▸ KUTIPAN TEKS

Berziarah, Menghidupkan Kenangan Indah
Ziarah ini dalam pengertian mengunjungi makam. Saya bersama istri dan junior mengunjungi makam Ibu di Makam Kridholoyo, di Desa Panjang, Ambarawa, Kabupaten Semarang. Makam tampak bersih, rapi. Sepertinya habis ada kerja bakti membersihkan lahan makam. Ini bulan Februari, dalam Kalender Jawa masuk dalam bulan Ruwah. Biasanya pada bulan tersebut ada tradisi nyadran. “Oh, ini pasti habis ada acara nyadran,” kataku dalam hati.
Ibu dimakamkan di tempat berbeda dengan makam Bapak. Bapak dimakamkan di Bergota, Semarang, sedangkan Ibu dimakamkan di makam Desa Panjang, sesuai dengan pesan beliau. Ada ketentuan di makam Kridholoyo tidak boleh membuat kijing di atas makam. Kendati demikian makam tampak bersih. Makam desa itu dirawat dengan baik oleh warga desa. Terbersit rasa syukur ibuku dimakamkan di makam desa Panjang dekat dengan makam ayahnya (Kakek/Simbah) dan tantenya (bulik) ibu. Lokasi makam tidak jauh dari tempat peziarahan Gua Maria, Kerep, Ambarawa. Karenanya mudah bagi kami untuk menjalankan ziarah kubur, bisa sekalian ziarah ke Gua Maria, Kerep.

▸ DATA YANG DIBERIKAN
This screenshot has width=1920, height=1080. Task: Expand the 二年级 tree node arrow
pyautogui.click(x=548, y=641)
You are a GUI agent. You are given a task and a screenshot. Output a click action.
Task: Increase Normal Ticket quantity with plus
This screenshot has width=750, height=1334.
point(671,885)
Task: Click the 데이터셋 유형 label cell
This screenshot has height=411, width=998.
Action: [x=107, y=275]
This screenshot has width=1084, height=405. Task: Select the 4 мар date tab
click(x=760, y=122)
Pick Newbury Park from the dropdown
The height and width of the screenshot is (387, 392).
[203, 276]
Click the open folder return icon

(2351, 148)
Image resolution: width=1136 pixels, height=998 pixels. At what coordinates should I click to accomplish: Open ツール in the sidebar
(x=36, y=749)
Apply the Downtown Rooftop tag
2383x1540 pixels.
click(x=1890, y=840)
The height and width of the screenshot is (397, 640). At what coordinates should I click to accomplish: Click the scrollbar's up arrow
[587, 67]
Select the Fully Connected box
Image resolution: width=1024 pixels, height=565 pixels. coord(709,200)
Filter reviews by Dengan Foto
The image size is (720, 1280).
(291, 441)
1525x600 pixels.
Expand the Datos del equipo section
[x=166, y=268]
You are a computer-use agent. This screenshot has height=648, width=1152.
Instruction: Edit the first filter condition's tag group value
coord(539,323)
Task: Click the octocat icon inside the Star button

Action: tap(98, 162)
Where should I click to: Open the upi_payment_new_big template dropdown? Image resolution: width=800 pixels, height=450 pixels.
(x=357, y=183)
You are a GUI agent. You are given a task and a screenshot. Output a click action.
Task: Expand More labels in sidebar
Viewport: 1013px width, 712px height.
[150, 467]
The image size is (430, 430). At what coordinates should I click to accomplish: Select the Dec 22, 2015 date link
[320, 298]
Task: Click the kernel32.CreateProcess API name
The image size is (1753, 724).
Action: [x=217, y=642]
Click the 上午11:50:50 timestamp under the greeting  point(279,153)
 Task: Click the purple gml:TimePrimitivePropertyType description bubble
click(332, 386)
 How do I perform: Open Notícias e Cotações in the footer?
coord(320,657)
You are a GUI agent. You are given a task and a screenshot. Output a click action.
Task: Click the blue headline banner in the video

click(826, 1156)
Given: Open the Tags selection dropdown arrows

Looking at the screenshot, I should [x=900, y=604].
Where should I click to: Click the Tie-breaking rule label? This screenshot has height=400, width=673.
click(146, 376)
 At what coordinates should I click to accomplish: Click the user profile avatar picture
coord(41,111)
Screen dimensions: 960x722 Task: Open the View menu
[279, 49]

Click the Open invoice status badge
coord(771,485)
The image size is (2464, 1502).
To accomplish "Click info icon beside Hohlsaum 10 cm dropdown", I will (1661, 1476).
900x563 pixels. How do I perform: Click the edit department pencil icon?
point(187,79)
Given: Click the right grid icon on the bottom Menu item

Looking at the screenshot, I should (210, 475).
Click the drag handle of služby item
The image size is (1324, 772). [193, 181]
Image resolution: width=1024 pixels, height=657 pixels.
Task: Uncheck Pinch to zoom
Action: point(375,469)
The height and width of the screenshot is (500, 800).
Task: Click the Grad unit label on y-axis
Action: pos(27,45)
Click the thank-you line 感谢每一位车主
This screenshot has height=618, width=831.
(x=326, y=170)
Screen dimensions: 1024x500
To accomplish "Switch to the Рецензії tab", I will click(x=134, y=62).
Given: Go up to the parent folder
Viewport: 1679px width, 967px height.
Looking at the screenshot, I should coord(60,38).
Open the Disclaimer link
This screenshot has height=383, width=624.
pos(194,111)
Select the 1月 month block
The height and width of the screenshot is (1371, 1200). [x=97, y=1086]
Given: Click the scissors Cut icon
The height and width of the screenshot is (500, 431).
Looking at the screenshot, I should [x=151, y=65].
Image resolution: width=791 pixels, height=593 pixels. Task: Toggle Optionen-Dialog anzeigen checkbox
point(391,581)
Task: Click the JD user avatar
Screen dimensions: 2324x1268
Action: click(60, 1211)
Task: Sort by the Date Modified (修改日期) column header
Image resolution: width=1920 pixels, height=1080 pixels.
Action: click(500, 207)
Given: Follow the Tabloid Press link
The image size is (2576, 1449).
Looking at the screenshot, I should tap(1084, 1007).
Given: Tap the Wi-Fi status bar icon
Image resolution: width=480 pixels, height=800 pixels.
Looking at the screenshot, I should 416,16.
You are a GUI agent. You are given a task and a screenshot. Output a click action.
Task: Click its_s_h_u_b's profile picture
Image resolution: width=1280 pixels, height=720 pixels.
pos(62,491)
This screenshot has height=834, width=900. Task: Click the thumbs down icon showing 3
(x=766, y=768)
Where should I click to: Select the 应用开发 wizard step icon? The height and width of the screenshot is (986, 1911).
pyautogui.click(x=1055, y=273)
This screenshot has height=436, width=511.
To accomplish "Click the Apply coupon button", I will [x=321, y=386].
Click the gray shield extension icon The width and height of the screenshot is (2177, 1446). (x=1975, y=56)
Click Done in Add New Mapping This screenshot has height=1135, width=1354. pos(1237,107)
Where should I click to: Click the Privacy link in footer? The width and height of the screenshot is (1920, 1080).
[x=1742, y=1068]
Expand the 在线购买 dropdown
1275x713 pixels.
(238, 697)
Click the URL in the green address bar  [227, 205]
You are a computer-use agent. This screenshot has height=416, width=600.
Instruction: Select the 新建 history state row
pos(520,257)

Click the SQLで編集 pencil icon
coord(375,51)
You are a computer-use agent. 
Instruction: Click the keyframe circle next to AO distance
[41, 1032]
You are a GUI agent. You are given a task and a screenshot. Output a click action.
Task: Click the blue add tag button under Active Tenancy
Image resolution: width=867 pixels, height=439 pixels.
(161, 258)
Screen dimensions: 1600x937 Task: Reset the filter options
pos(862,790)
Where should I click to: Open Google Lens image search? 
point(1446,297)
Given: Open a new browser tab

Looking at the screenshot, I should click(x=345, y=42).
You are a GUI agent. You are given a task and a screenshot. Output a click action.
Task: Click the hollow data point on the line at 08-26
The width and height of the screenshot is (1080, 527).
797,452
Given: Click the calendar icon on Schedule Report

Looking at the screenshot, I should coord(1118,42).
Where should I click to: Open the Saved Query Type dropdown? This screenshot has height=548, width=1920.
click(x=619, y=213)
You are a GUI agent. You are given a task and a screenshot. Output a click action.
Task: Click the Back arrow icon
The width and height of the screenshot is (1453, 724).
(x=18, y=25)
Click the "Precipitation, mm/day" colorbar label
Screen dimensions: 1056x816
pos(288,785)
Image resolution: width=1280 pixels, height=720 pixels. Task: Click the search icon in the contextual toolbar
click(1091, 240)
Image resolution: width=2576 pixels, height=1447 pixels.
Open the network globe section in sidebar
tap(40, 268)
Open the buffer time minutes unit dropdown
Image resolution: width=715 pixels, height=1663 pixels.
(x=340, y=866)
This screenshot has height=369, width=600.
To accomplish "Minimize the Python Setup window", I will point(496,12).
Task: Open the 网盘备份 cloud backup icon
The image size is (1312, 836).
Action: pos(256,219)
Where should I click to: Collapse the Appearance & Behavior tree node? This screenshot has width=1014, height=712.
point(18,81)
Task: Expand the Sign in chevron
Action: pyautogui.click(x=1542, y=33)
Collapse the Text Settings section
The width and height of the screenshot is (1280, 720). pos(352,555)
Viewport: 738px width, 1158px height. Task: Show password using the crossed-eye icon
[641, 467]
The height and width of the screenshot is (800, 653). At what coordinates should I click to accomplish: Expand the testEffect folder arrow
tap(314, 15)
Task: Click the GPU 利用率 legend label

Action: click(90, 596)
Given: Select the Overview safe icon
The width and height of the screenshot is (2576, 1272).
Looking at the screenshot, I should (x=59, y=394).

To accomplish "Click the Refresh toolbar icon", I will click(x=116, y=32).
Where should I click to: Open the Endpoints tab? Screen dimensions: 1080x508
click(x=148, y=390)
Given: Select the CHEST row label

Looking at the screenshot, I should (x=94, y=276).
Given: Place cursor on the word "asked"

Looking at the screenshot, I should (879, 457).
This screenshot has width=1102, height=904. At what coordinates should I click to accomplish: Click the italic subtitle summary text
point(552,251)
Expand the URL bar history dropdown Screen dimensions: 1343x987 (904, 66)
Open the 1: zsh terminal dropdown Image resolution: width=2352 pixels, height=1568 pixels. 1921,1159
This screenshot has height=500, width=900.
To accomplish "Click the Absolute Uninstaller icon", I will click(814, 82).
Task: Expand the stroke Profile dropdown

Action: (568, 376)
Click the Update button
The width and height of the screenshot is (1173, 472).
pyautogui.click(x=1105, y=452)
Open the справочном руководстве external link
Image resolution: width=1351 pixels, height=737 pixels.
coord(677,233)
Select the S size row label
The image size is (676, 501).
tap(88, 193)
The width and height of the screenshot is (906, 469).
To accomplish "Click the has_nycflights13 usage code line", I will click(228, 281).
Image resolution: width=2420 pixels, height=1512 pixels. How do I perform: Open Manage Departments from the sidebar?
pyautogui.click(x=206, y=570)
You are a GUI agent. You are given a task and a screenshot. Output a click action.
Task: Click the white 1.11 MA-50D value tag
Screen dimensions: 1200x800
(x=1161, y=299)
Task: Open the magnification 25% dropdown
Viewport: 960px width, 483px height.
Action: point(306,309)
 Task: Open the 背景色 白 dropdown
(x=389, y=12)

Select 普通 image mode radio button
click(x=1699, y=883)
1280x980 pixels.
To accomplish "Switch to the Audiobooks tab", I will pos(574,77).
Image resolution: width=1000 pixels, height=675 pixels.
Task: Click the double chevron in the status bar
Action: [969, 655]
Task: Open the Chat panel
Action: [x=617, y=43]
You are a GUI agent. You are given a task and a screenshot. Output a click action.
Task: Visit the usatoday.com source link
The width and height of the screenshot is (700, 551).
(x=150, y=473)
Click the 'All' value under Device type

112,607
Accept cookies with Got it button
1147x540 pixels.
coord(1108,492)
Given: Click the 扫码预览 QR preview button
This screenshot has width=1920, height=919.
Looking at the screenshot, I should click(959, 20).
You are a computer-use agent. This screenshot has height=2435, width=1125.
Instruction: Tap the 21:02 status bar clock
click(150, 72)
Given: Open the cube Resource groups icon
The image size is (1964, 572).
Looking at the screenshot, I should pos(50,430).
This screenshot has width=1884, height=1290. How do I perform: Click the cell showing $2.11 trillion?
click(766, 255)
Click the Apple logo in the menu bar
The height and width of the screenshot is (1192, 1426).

▸ SOAL LATIHAN
Tolong sebutkan semua orang yang makamnya disebut dalam kutipan teks tentang ziarah kubur. Kerjakan hanya berdasarkan kutipan teks.

▸ JAWABAN LENGKAP
Ibu, Bapak, ayah Ibu (Kakek/Simbah), dan tante Ibu (bulik).